*** Exercise data ***

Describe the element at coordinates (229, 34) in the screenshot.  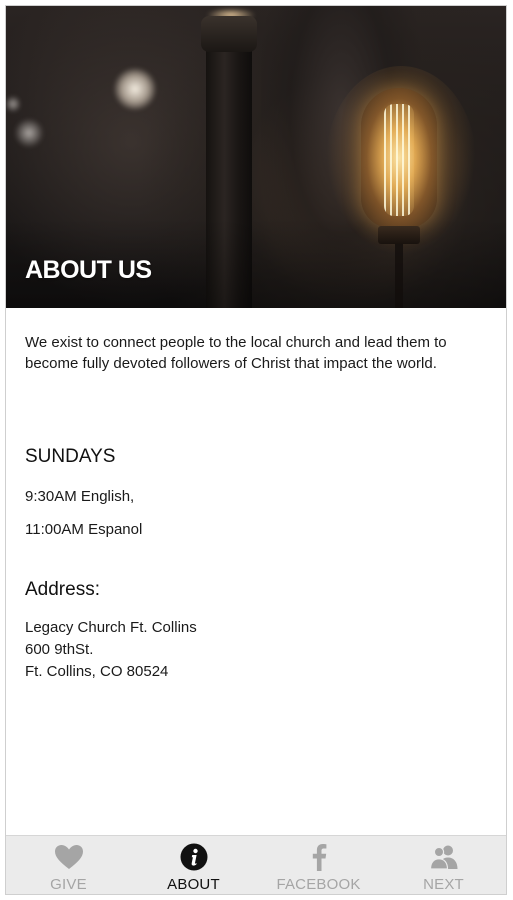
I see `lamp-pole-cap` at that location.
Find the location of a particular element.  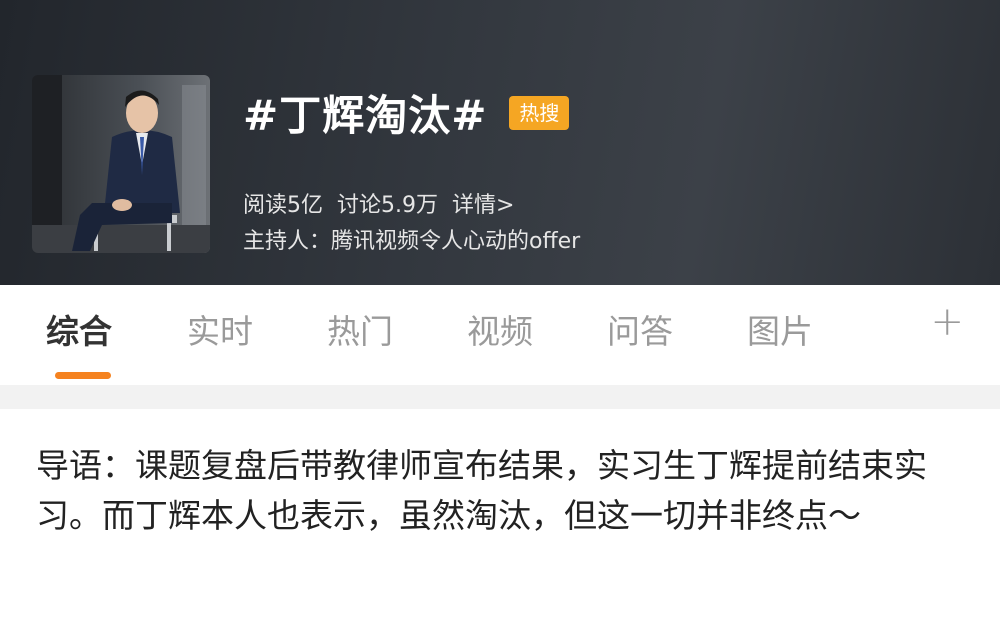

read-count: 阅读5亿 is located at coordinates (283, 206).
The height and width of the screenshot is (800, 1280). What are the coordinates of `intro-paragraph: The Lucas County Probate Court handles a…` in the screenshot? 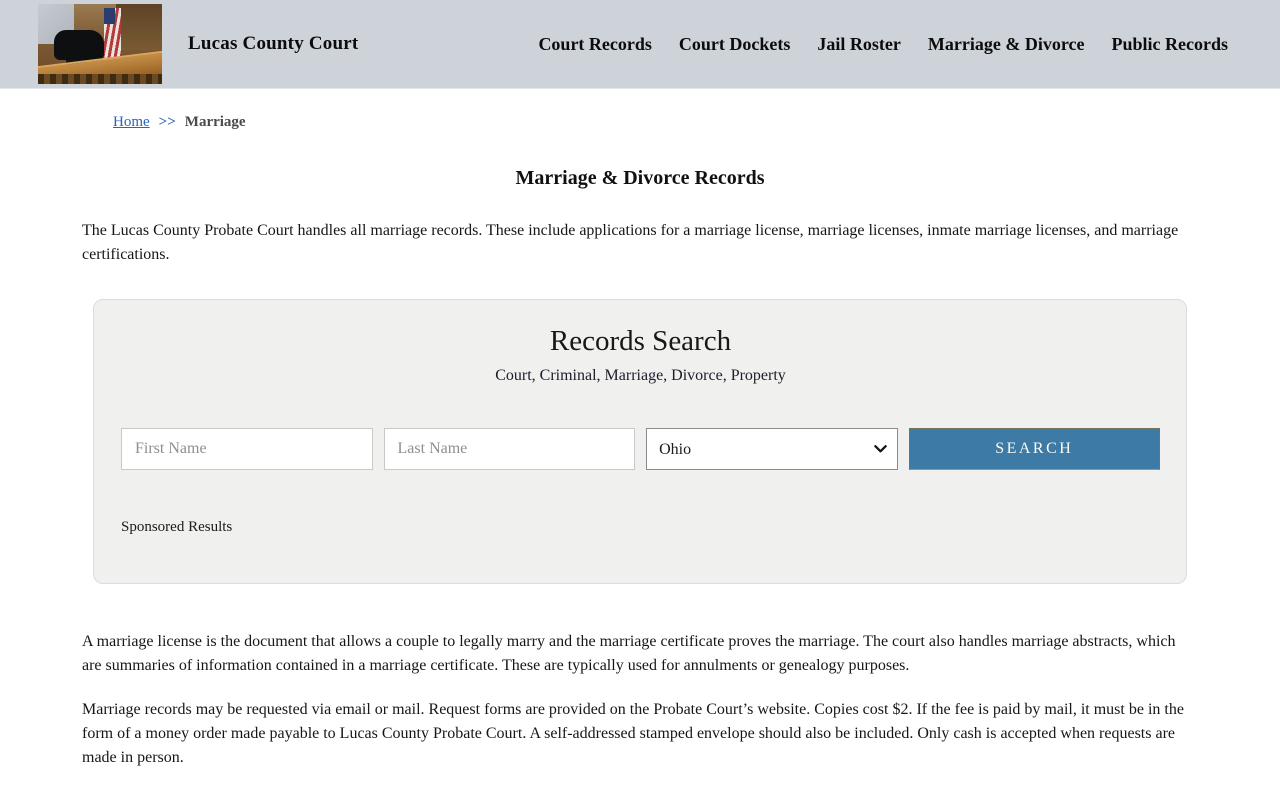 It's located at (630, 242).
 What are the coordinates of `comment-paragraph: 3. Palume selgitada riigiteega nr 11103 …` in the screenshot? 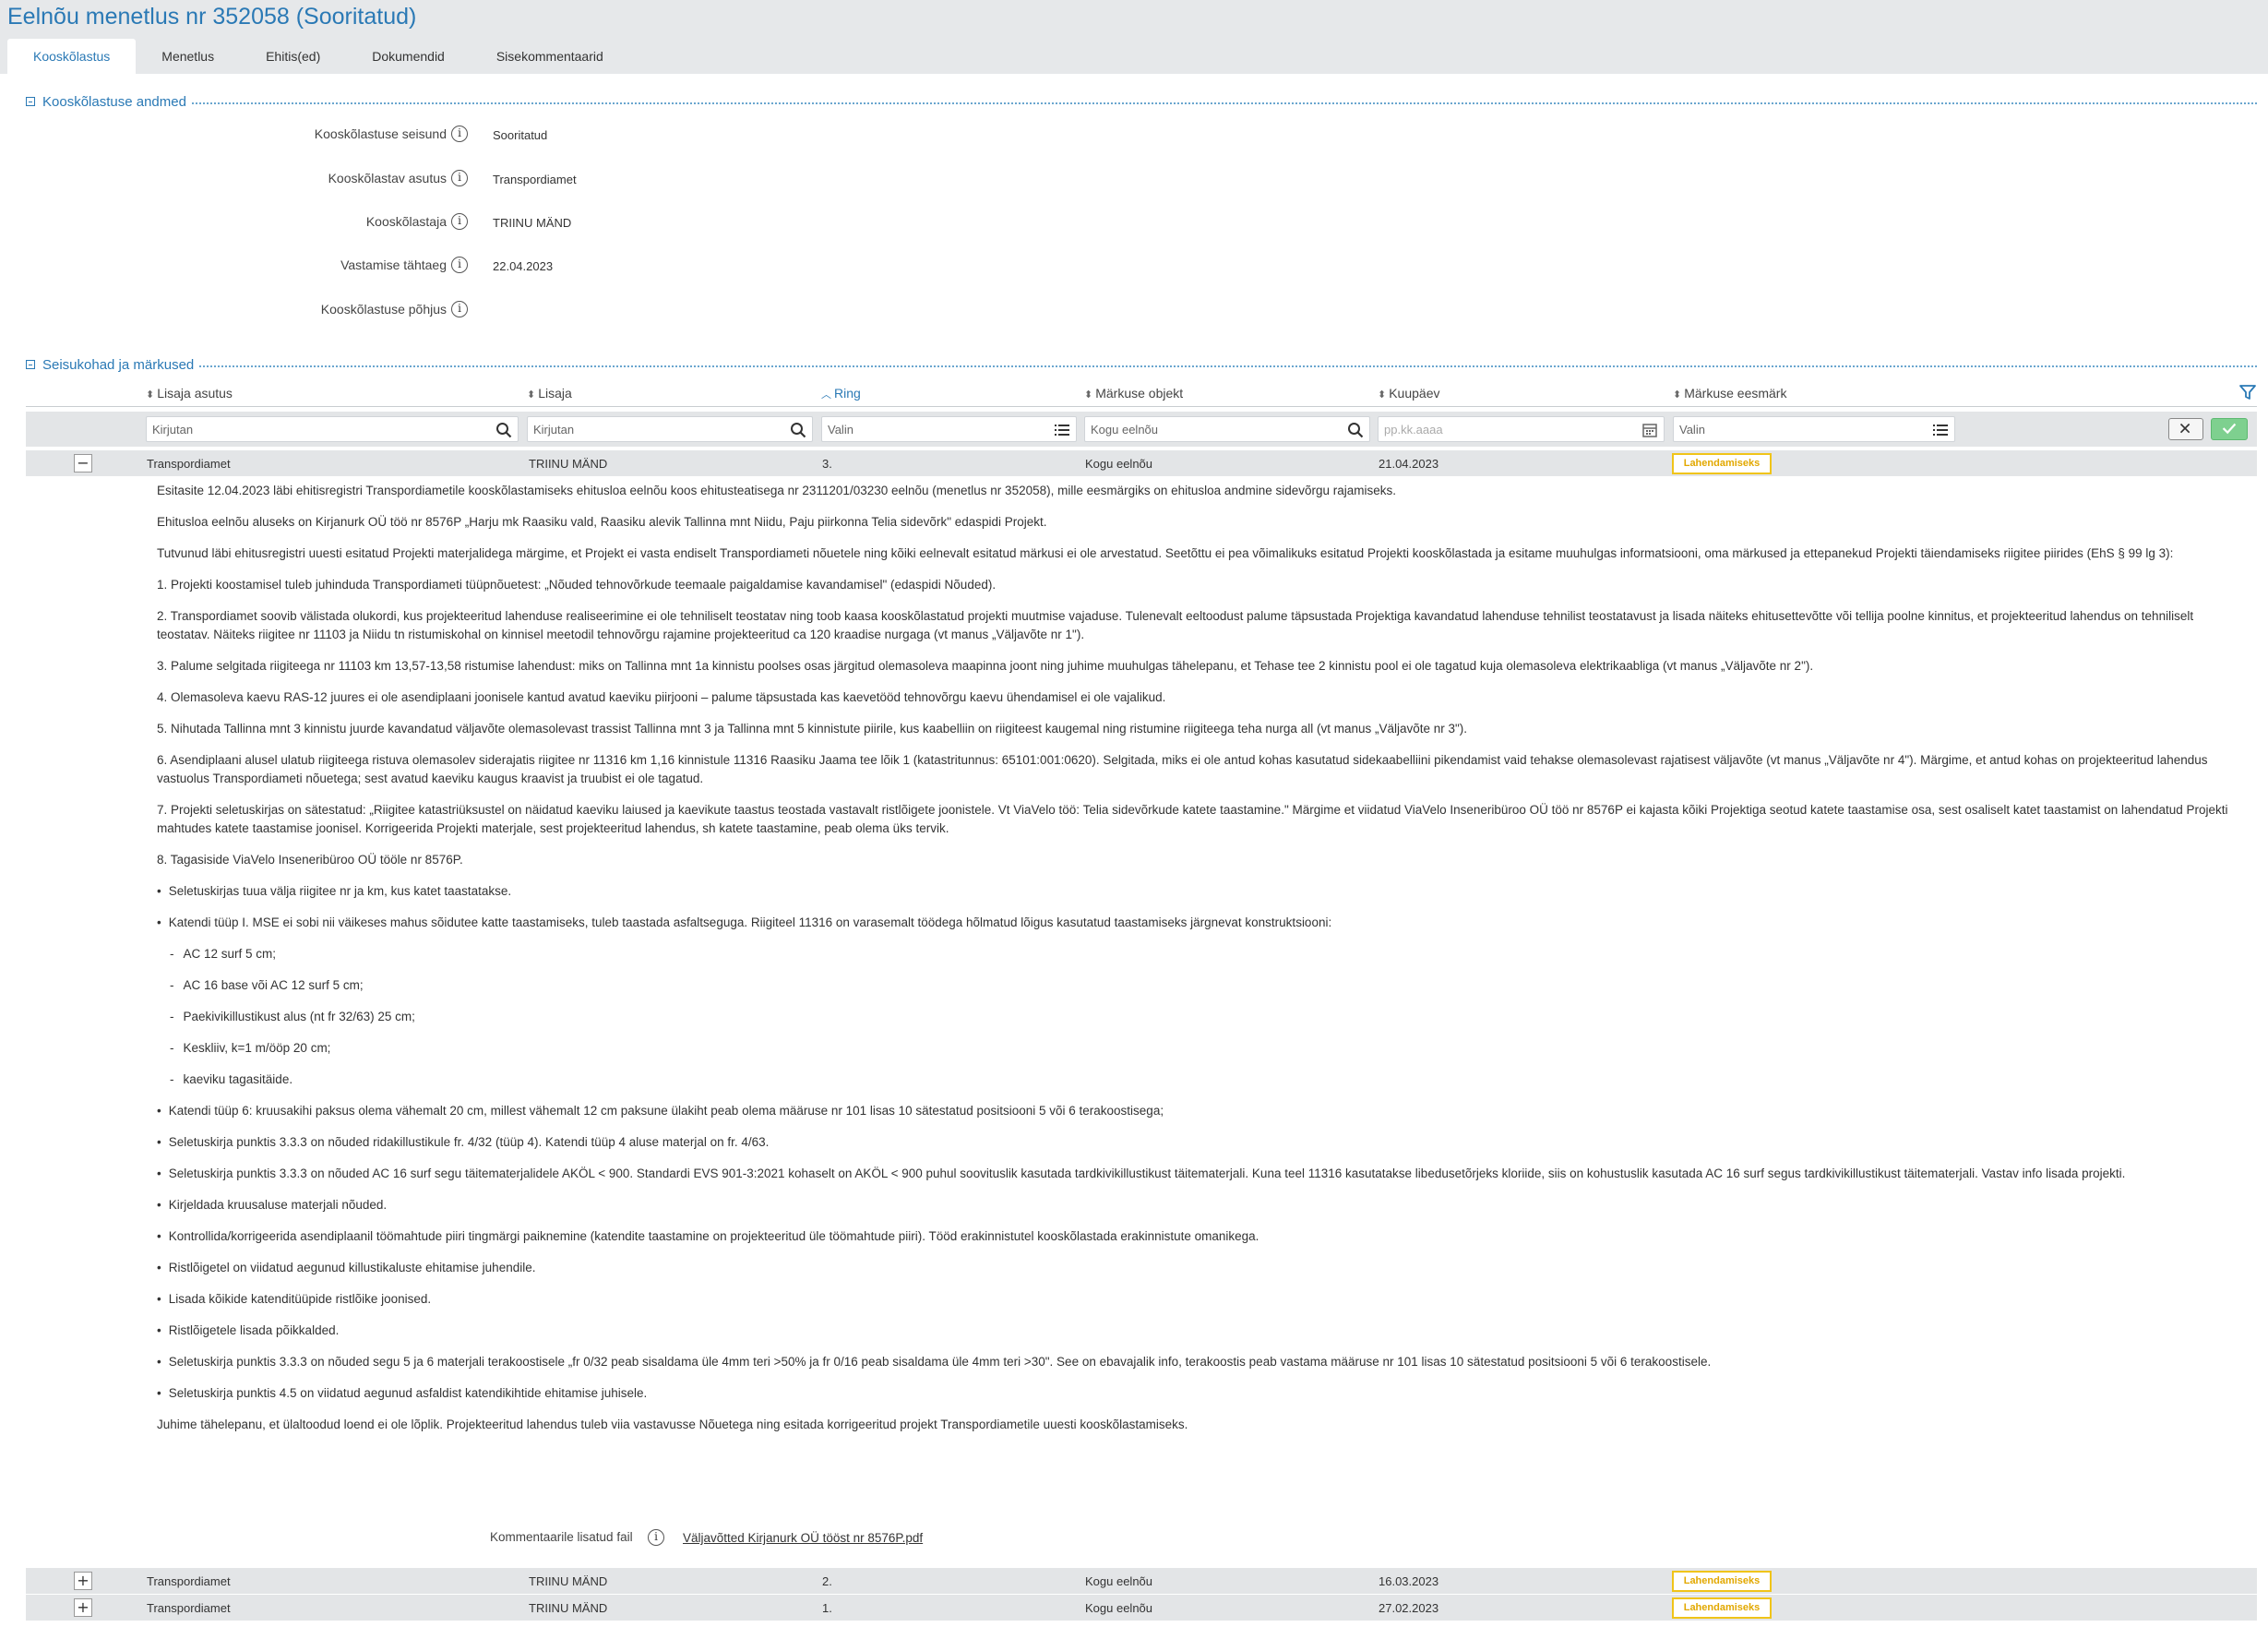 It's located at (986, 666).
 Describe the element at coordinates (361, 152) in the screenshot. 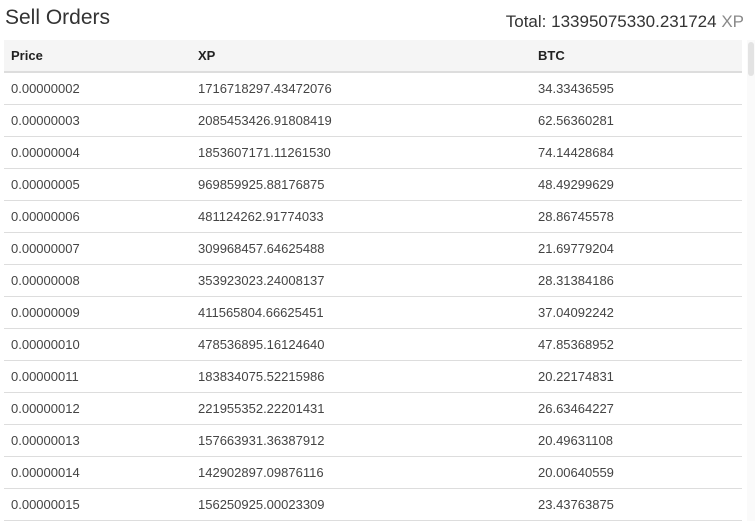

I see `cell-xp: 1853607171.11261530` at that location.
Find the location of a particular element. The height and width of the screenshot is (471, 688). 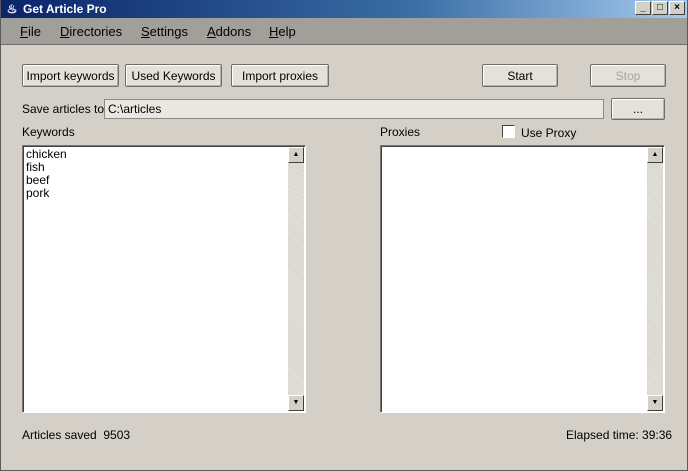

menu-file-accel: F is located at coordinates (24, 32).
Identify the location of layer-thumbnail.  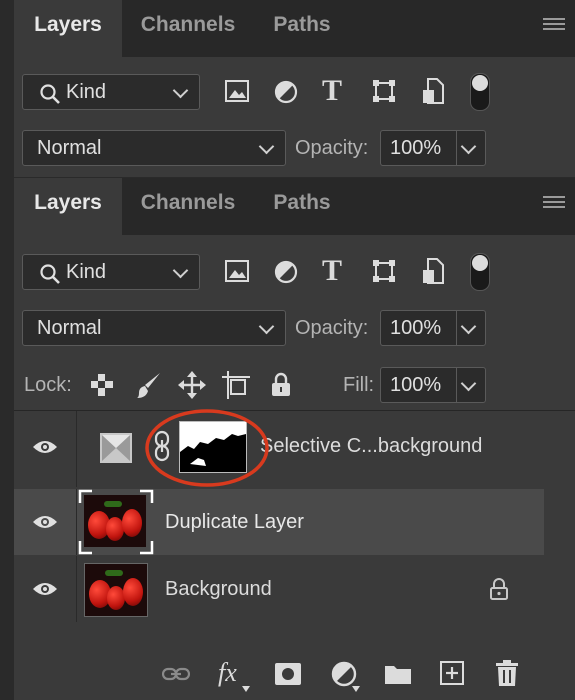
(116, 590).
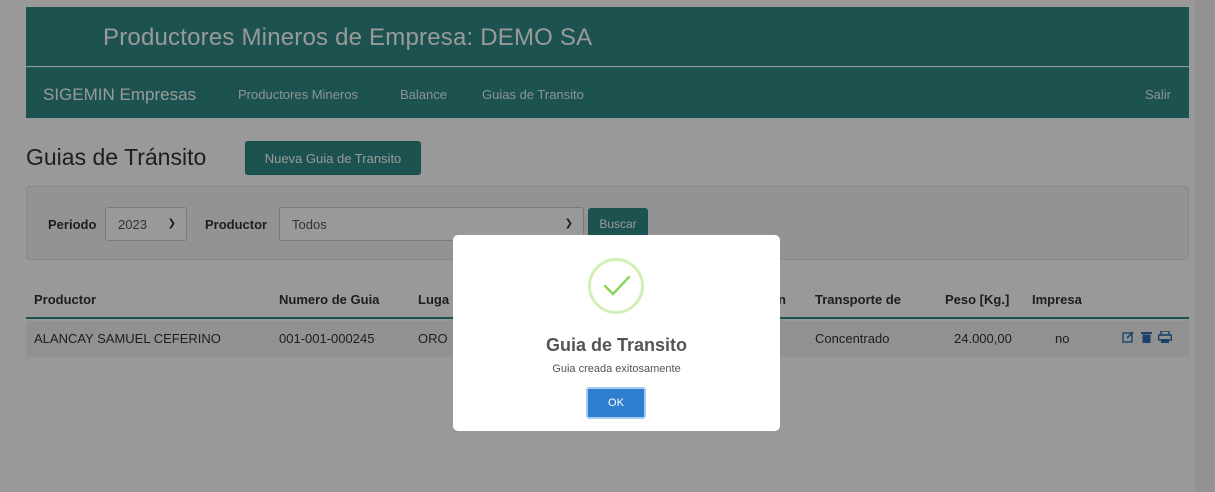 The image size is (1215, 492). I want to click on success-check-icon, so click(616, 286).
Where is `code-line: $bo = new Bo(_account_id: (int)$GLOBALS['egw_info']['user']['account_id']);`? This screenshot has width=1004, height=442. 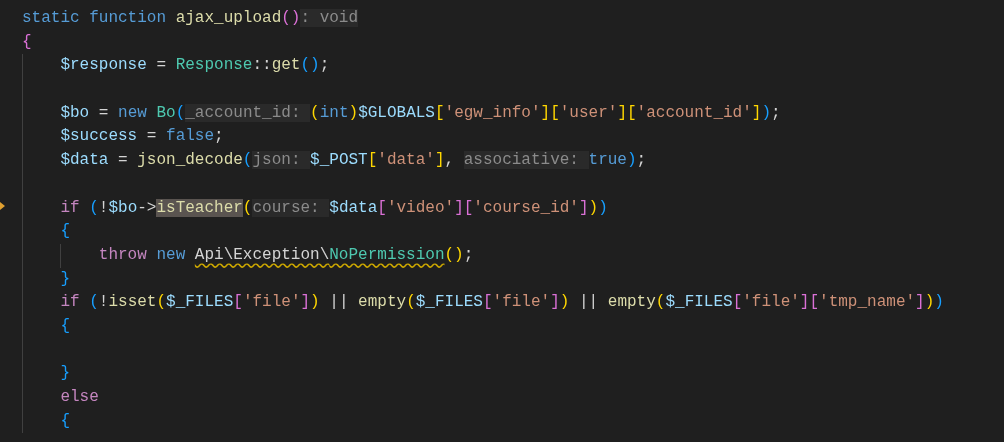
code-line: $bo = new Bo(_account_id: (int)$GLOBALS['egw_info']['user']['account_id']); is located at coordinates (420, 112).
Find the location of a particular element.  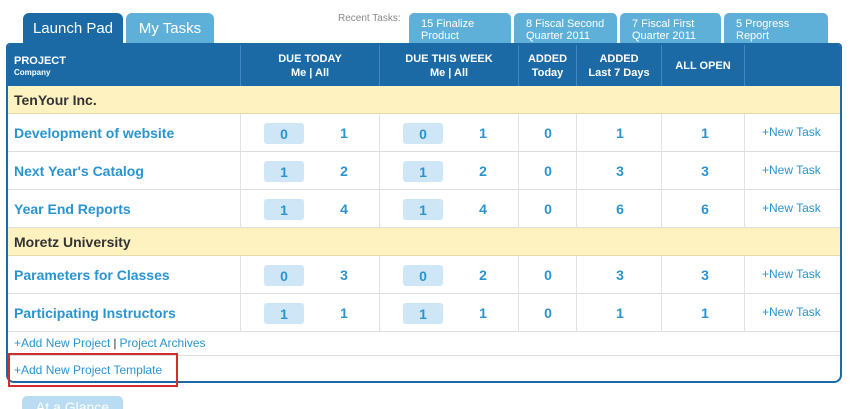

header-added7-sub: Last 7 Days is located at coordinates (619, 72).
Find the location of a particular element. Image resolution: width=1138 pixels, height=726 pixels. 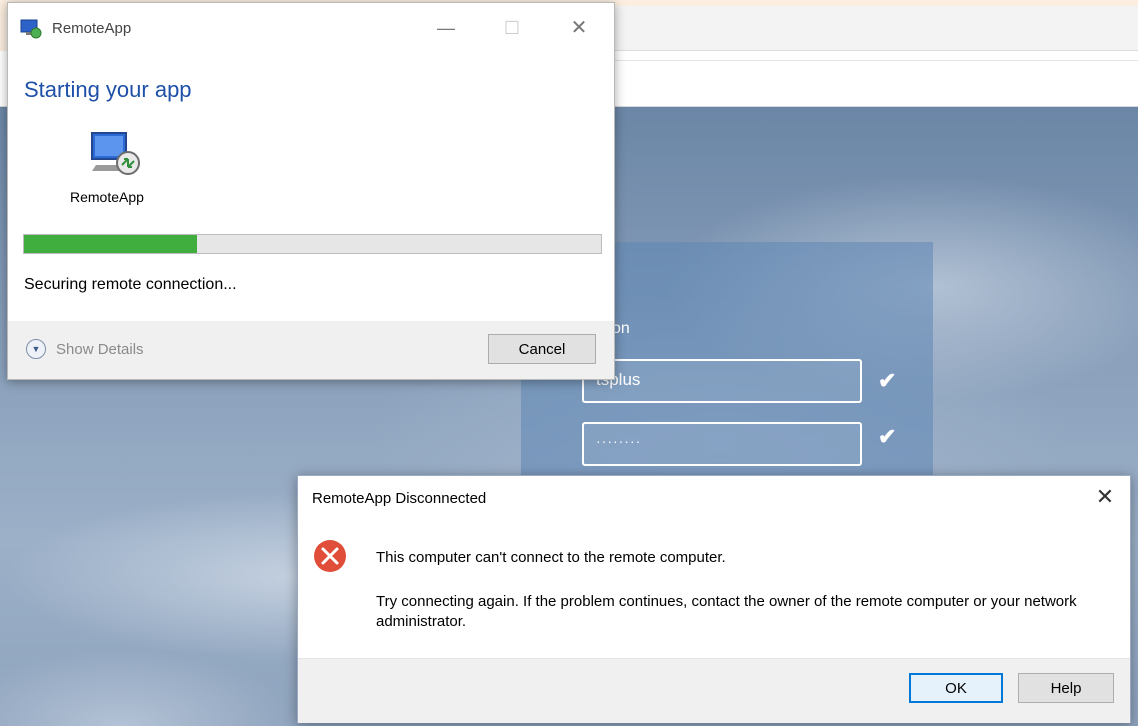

*** End of Exercise data ***

◆ Requirement ◆
Rewrite the data from the line with "Find the location of a particular element. The" up to and including the line with "The image size", replacing "location" with "position" and keeping all else unchanged. Leave the pictures out of the answer.

◆ Exercise solution ◆
Find the position of a particular element. The height and width of the screenshot is (471, 688). 

menu-file-accel: F is located at coordinates (24, 32).
Identify the position of layer-thumbnail.  
(116, 590).
 The image size is (1215, 492). I want to click on success-check-icon, so click(616, 286).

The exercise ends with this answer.